On the other hand, with CML in static conditions (i.e. when not circulating), it is possible to isolate the riser and use it as a tank to monitor the wellbore for changes in drilling fluid volume. Using the pressure sensors (which are generally very accurate) or other accurate methods for determining liquid/gas (air or other gas) interface, makes is possible to monitor the volume in the riser and thereby use this as a very accurate method for determining any changes in well fluid volume (influx, loss, temperature effects, wellbore breathing or other). In such a system there are no lines with any void and all volume is measured very accurately at all times. Also, with the liquid level below the slip-joint, the volume measurement is not affected by the change in volume of the riser due to the change in slip joint length associated with rig motion.
In regular drilling operations with a closed riser according to prior art (i.e. with some form of sealing element in the riser), the riser above the sealing element is full. The differential pressure across the sealing element is dictated by static pressure of a full riser above the sealing element (Although this will be affected by slip joint motion) and the operating pressure below the sealing element. With a given mud weight and setting depth of the sealing element, there is no way of actively controlling the pressure above the sealing element. The differential pressure across the sealing element will affect wear and thus lifetime of the sealing element. The pressure above the sealing element together with the pressure rating of the sealing element will also dictate the minimum allowable pressure below the sealing element.
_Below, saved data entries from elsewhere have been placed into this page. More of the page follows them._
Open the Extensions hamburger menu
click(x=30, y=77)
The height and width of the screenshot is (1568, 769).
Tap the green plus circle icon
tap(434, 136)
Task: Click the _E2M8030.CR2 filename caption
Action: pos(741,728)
The leakage rate across a sealing element in the riser at a given differential pressure across the sealing element can be an indication of the wear status. Some sealing elements also use methods for a variable pressure/force acting radially on the sealing element. In such cases the leakage will vary with wear, pre-charge/force and potentially other factors. At any rate, for a given set of the rest of the parameters, the leakage rate at a given differential pressure across the sealing element can be an indication, or in some cases can be correlated to, the actual wear and thus the remaining lifetime. With a riser full to surface (to the bell-nipple), affected by varying volume associated with the slip-joint motion, it is difficult to measure the leakage rate accurately.
Also, the motion of the slip joint means that there is not a constant height from top of liquid level to sealing element even if the system is kept full at all times.
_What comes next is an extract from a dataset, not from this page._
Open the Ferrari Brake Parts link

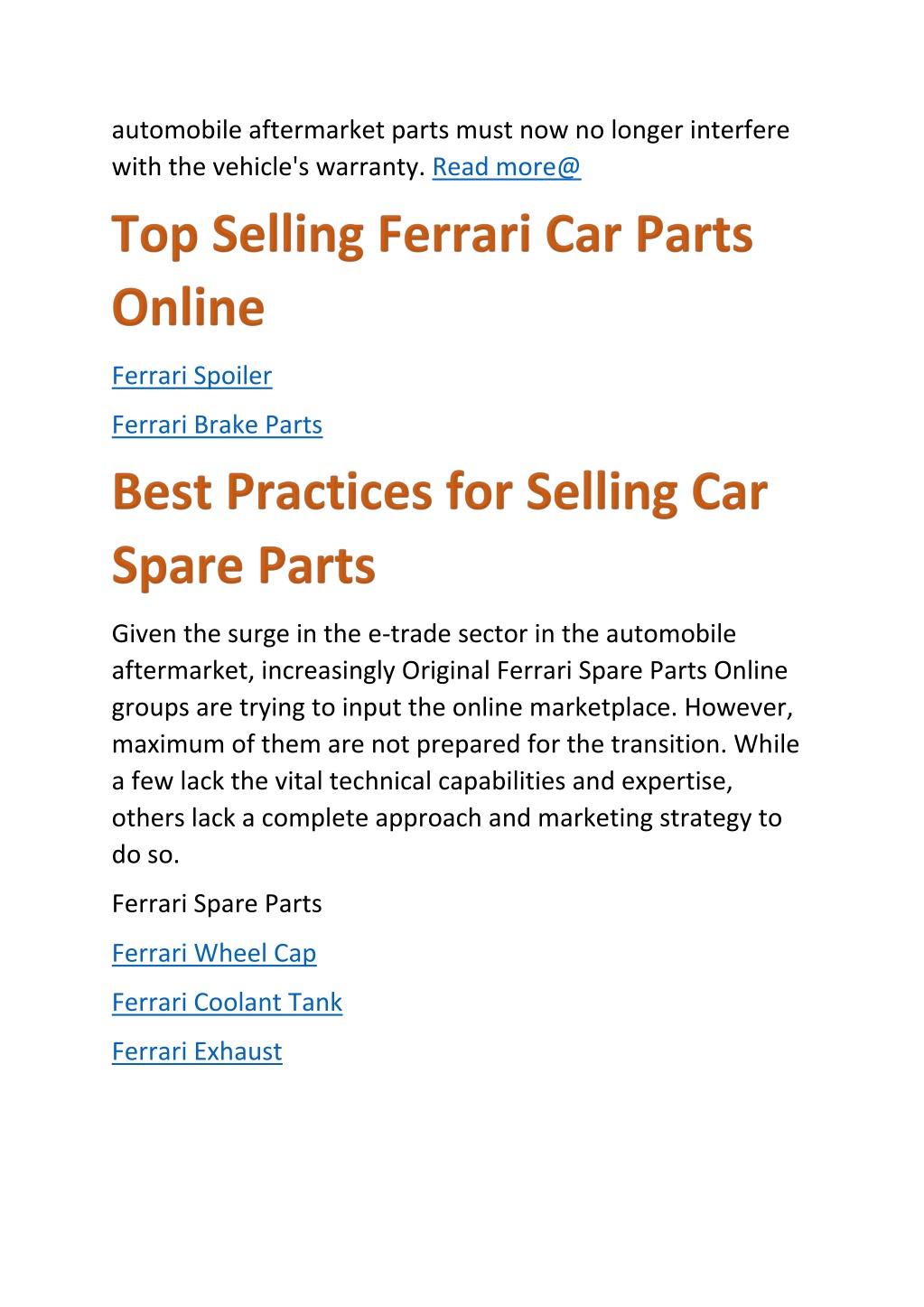217,425
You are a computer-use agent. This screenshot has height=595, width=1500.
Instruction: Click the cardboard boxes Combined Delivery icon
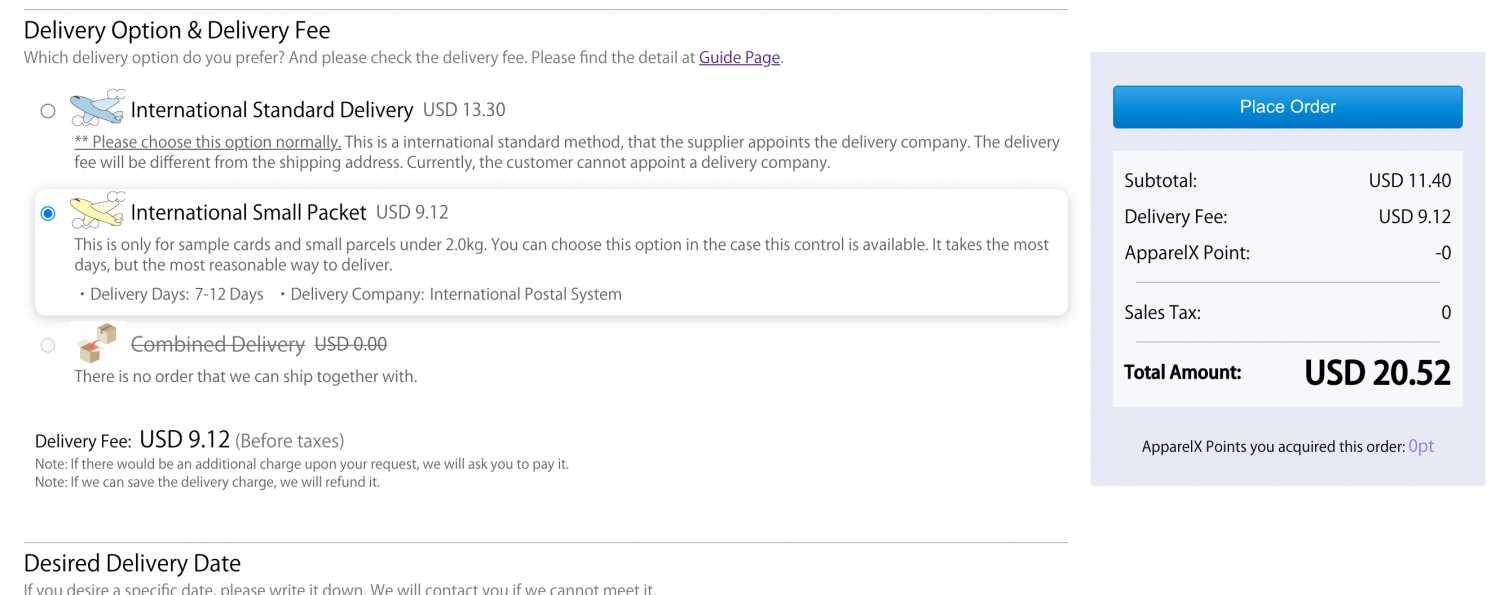click(x=97, y=343)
For the sealing element it may be possible to adjust operating parameters, such as, e.g., hydraulic or spring actuated radial force, during operation. Adjusting these adjustable operating parameters will affect leakage rate across the sealing element at a given set of operating parameters. In general, operating with a higher leakage rate will result in a lower wear rate.
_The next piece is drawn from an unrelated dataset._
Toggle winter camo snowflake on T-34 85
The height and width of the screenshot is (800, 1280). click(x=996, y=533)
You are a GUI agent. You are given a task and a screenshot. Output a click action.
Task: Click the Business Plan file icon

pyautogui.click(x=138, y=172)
In typical SBP (Surface Back Pressure) applications, the operating pressure below the sealing element is higher than (or equal to) the pressure above the sealing element. In a pumped riser solution as described in prior art, the pressure below the sealing element is lower than (or equal to) above the sealing element in normal operating conditions.
In the SBP system, it is typically a desire to avoid having significant leakage of drilling fluids across the sealing elements from below to above.
With a pumped riser in closed mode, it can for some operations be critical to ensure that there is zero or very low leakage across the sealing element but for other operations a significant leakage may be allowed, or even desired. However, in prior art there is no reliable method to achieve this variation in leakage rate. Moreover, there is no reliable method to verify that the desired leakage rate across the sealing element is achieved.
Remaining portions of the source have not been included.